The Griffix reaches 20 stories above the corner of Peel and Wellington Streets in the Griffintown neighborhood and houses 175 units of between 545 and 1,245 square feet, as well as commercial space on the ground floor. The building, constructed atop the location's original one-story brick building, has a clean, contemporary finish façade.

A variety of benefits led the project team to consider and employ SlenderWall for this major project. Among those was the high R-value of the cladding and its relatively lightweight, easy-to-assembly nature. SlenderWall's hybrid construction – a lightweight 2 inch-thick precast panel fixed to a heavy-gauge steel frame – provides both the exterior insulated envelope and an interior stud wall ready to receive gypsum board.

SlenderWall's weight advantages over traditional precast panels -- 28 lbs. per square foot versus close to 85 lbs. per square foot – also made it an ideal specification. For example, the contractors could use smaller, lower-cost construction equipment and build the structural frame with smaller members. This helped reduce steel tonnage and associated first costs as well as contribute to lower construction-phase expenses for the owner. In addition, the ability of the system to be pre-manufactured off-site also helped boost the speed of construction scheduling. This proved critical for the developer, who could get the condominiums on the market before competitors in this rapidly changing neighborhood.

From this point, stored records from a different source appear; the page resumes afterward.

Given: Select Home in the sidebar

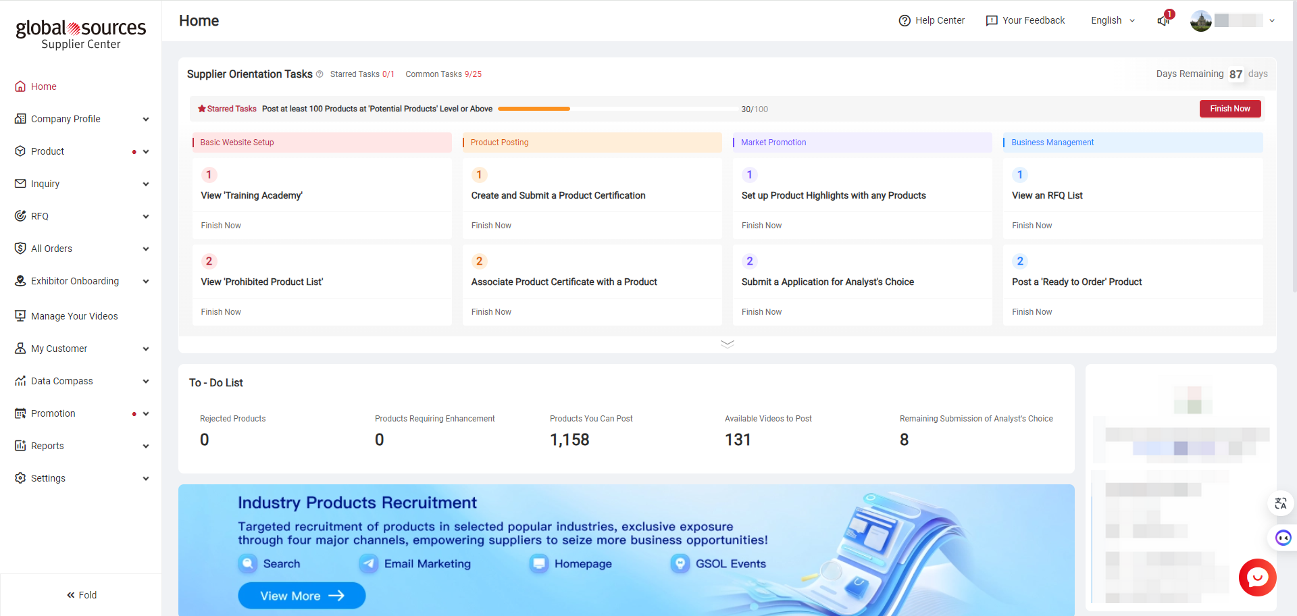Looking at the screenshot, I should pos(43,86).
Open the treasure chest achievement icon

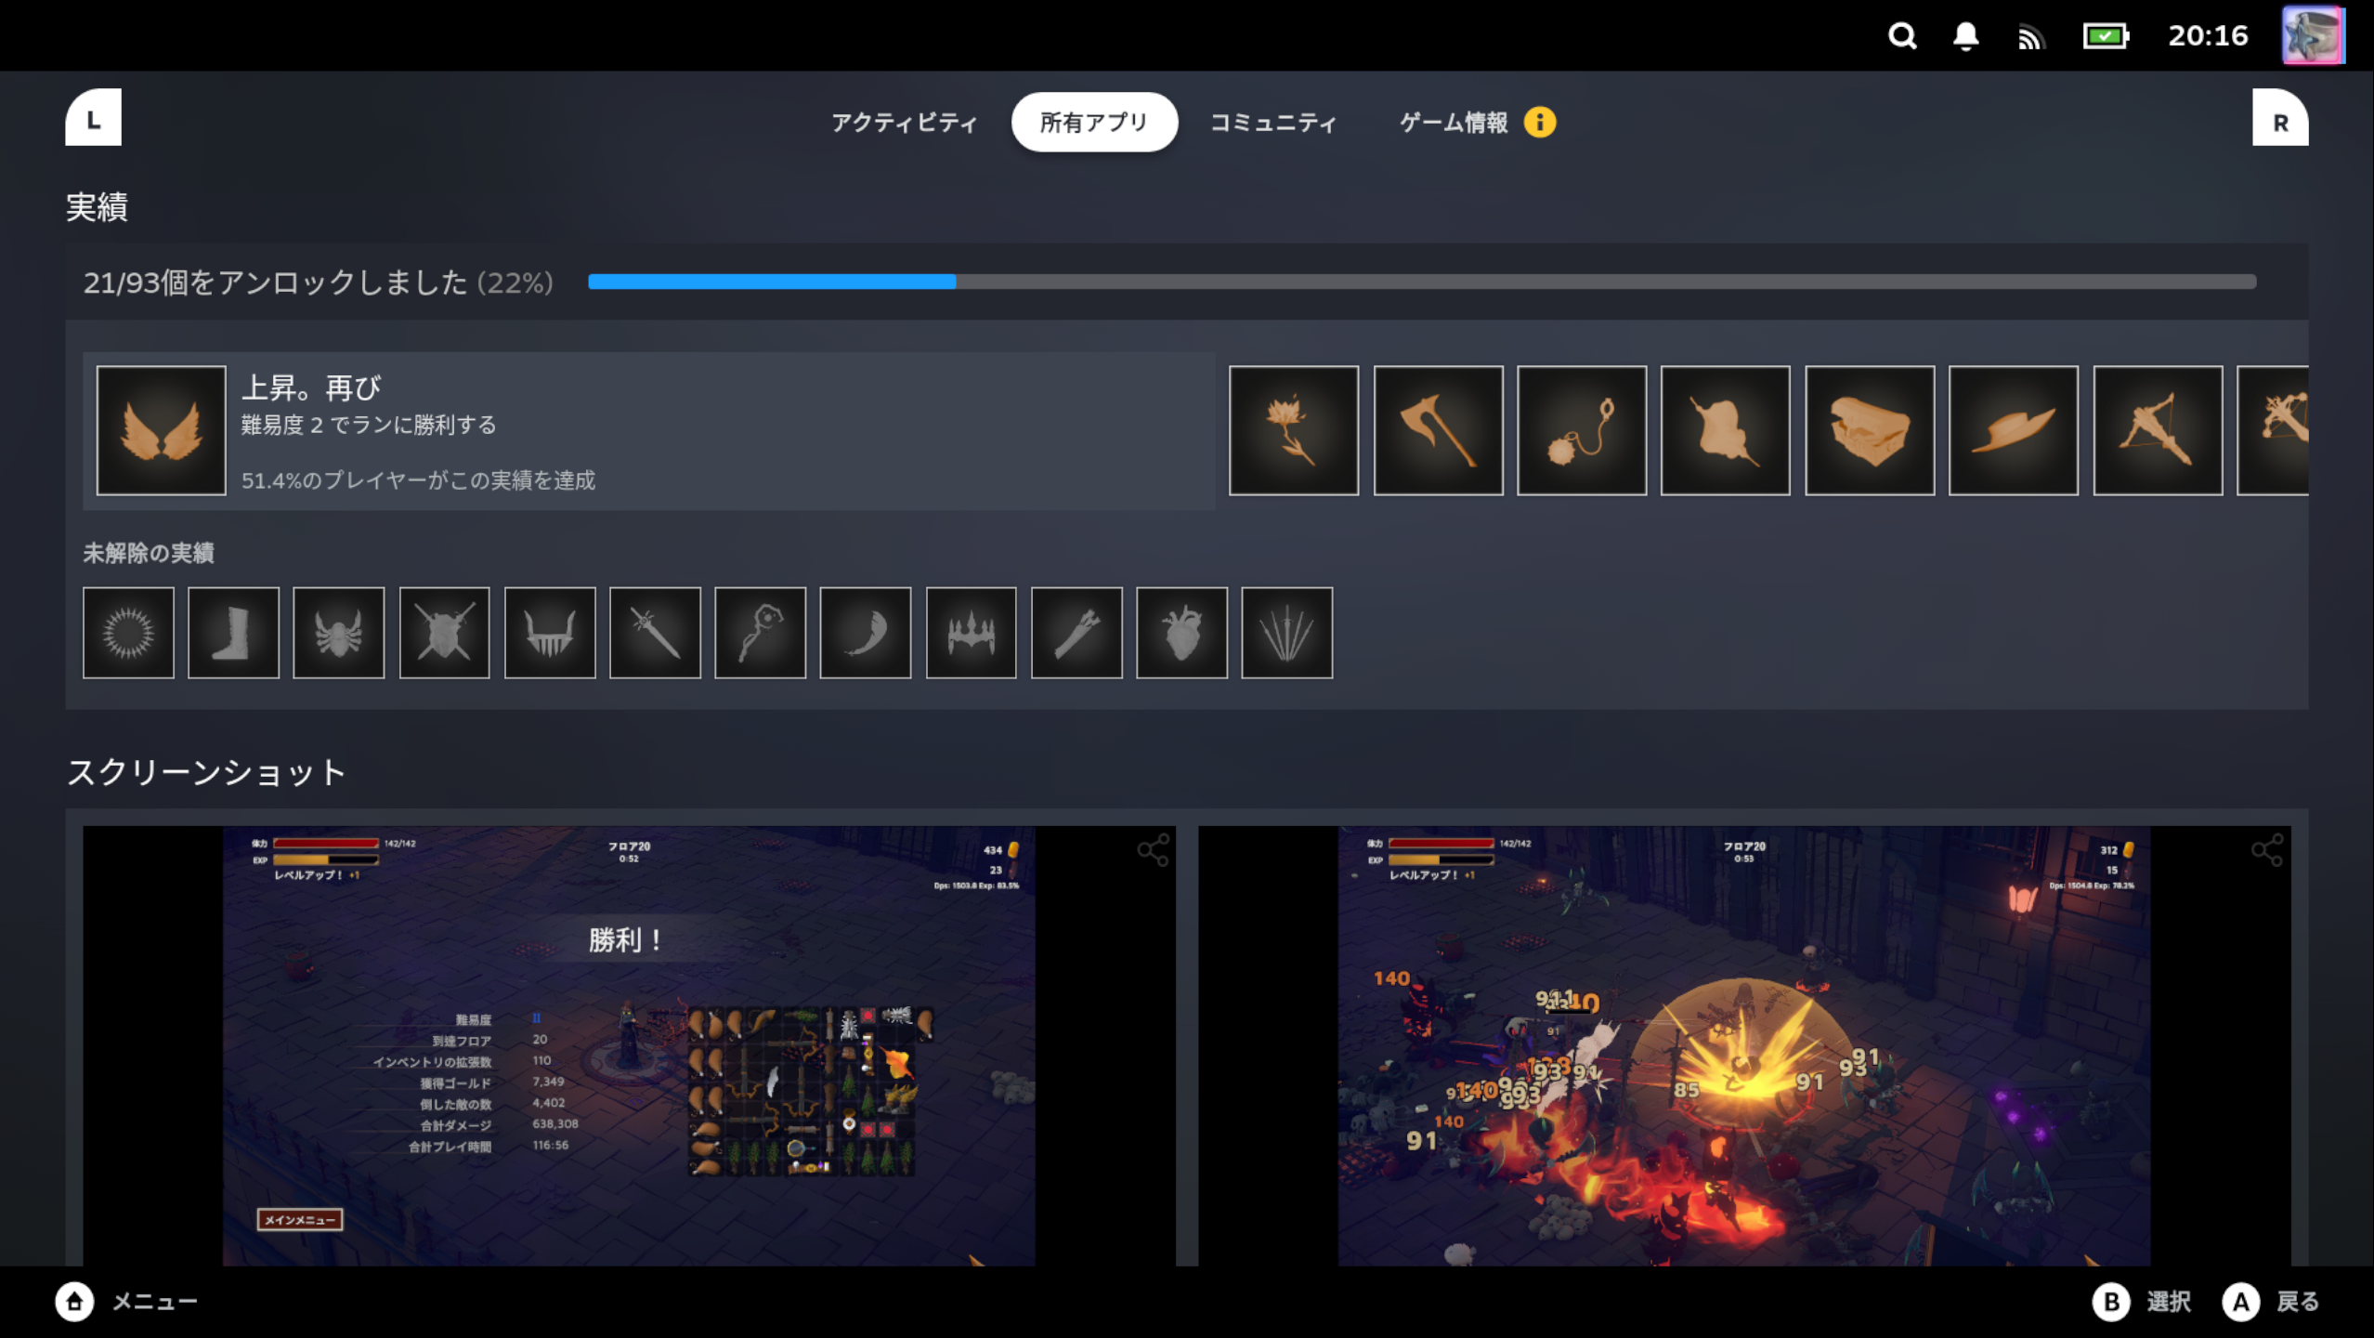click(1869, 430)
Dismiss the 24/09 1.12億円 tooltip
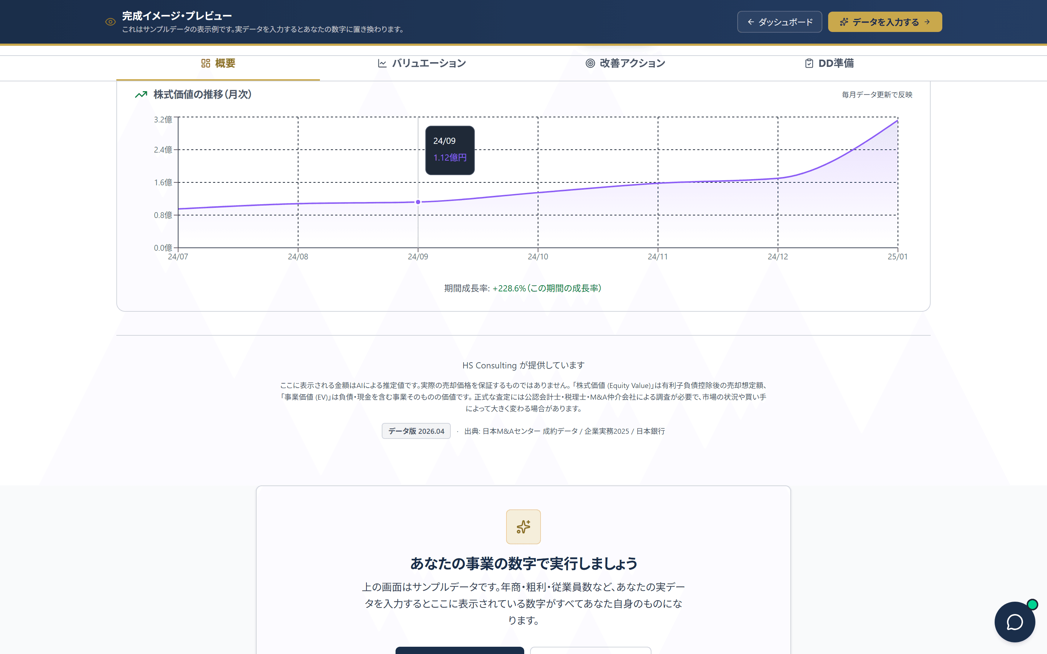 tap(450, 150)
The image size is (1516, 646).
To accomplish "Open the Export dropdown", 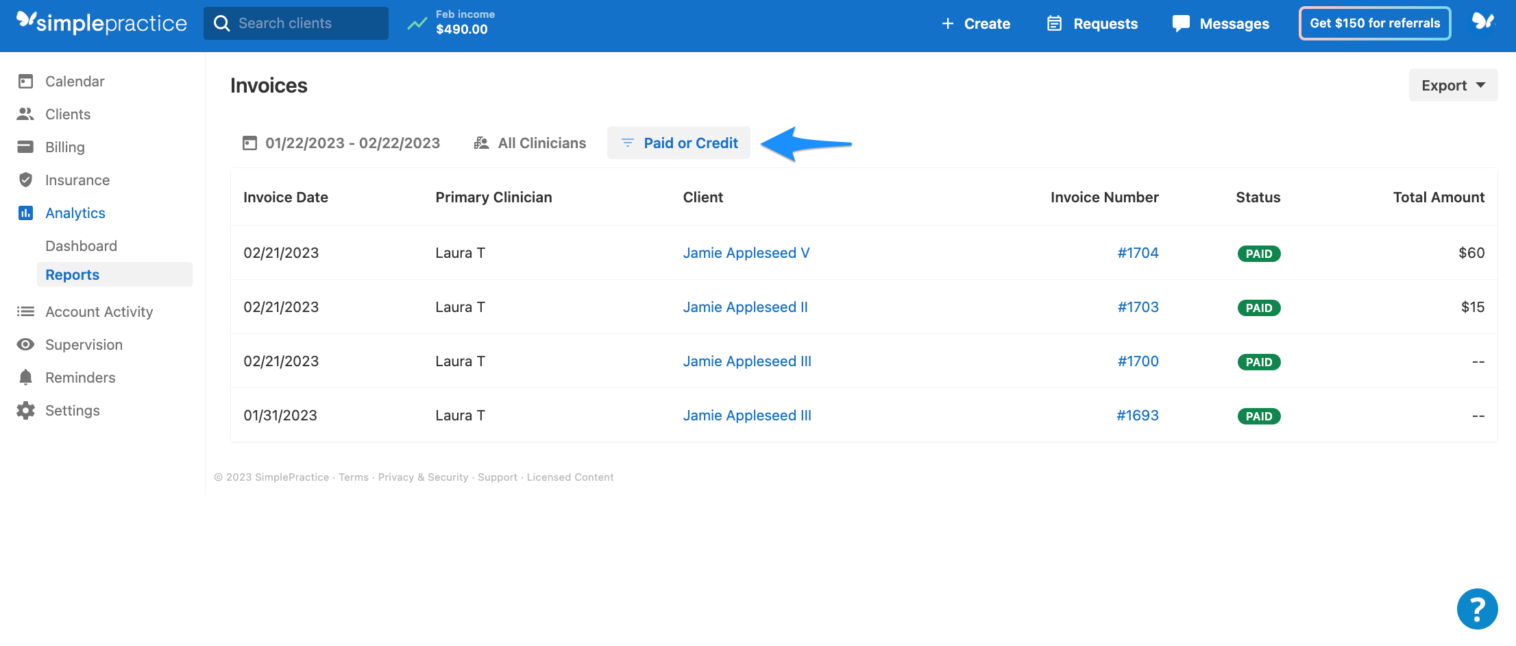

For Eric Huot, a principal in the Montreal-based architectural firm of Geiger + Huot and the primary architect involved in the Griffix design, his main mission was “incorporating the existing façade of the historic building, recreating the arcade along Wellington Street, and marrying these to a new high-rise building.” From a site planning standpoint, the solution was to locate the high-rise tower at the eastern edge of the site and leave the corner of Peel Street to the existing building, “in an effort to maintain the streetscape as it had been for most of the last century,” Huot says.

To emphasize the tower’s “distinct expression” in relation to the original building, Huot used SlenderWall and recessed windows to create a cladding design that combines solid masses with punched openings and a “lighter, airy counterpoint of glass curtain wall.”